The 1990s were a time when the stock market was rapidly rising. During that prosperous time, companies in mutual funds, stock trading, and investment packed the TV with advertising. However, the trading world has become less vocal since the loss in consumer confidence and the sharp declines in stock values. In spite of this skepticism, the stock trade industry today is alive and well. In addition, the stock trade industry online has held up.

J.D. Power and Associates conducts a yearly online trading investor satisfaction study. This study is sent to nearly 5000 online trading company users across the U.S. Scottrade was voted number one by consumers in overall satisfaction, for the fifth time in a row, in 2004. Scottrade also received equally high marks in low cost of trades, efficiency of trade of trade execution, customer service, information resources, and website capacity. Ranked in order after Scottrade was BrownCo, Fidelity Investments, and Smith Barney Access. Since 2003, Smith Barney Access and Fidelity Investments gained significantly in ranking.

The cost of trading is the number one issue with consumers. This issue is followed by the availability of customer service. The ability to talk with a qualified broker over the phone or in-person at a local service center is important to approximately 60% of online investors. In fact, nearly 50% of online investors take go to a center to get in-person advice or to make a transaction ~ mostly a deposit. An in-person visit is rarely needed to resolve a problem or a complaint. Trade companies that were previously only present online recognize this important trend among its users and started to add branch offices in cities across the country.

It may be surprising to learn that online trading services have captured about 8% of households that have an Internet connection, which is up from 7% in 2003. People who were the first to leave the stock market during the turmoil of the 1990's are returning. This includes the demographic groups who have a lower tolerance for risk, are more conservative in general, or are under the age of 35. As young people, who are known users of the latest technology, return to the stock market, they should increase the percent of Internet users who use online trading services.
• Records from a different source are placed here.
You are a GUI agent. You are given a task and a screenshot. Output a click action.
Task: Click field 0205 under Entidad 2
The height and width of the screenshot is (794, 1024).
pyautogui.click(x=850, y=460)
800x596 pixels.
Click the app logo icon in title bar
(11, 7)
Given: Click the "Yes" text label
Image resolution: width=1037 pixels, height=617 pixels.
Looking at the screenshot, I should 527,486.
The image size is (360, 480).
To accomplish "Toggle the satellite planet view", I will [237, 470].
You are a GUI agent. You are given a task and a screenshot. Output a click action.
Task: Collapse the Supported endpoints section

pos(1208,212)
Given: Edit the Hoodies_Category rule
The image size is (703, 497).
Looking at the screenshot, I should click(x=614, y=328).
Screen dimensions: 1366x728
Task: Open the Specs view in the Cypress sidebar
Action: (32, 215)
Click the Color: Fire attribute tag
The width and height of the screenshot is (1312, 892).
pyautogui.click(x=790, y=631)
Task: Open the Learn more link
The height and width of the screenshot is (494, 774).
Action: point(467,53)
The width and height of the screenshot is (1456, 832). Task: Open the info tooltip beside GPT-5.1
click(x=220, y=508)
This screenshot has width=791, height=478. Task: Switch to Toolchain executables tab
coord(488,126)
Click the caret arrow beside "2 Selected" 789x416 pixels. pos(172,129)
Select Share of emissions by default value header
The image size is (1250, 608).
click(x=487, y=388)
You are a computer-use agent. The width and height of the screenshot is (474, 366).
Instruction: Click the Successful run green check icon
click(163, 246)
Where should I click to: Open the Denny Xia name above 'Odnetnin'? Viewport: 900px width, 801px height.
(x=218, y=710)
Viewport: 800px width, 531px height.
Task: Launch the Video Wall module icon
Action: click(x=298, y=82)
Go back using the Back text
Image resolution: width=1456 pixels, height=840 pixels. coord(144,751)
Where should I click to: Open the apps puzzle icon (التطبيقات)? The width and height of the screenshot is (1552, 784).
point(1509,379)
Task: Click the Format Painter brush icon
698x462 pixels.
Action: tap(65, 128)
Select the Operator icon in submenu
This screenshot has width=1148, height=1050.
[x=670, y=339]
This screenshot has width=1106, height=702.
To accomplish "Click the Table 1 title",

In addition to Scottrade, BrownCo, Fidelity Investments, and Smith Barney Access, the rankings continue with American Express, Charles Schwab, TD Waterhouse, Harris Direct, Ameritrade, Merrill Lynch Direct, and E*Trade Financial. However, the differences in satisfaction among the online trading companies not in the top three are not that great. Being lower in the rankings may only imply "does not really stand out" in J. D. Powers terminology and does not mean incompetence in any way.

Even if you're not absolutely ready to trade stocks, bonds, or mutual funds online, nonetheless visit these companies' websites. You can access articles for public viewing and other reliable financial advice that can aid you in making good decisions about your financial future.

Copyright 2005 Marion Cordola. All rights reserved.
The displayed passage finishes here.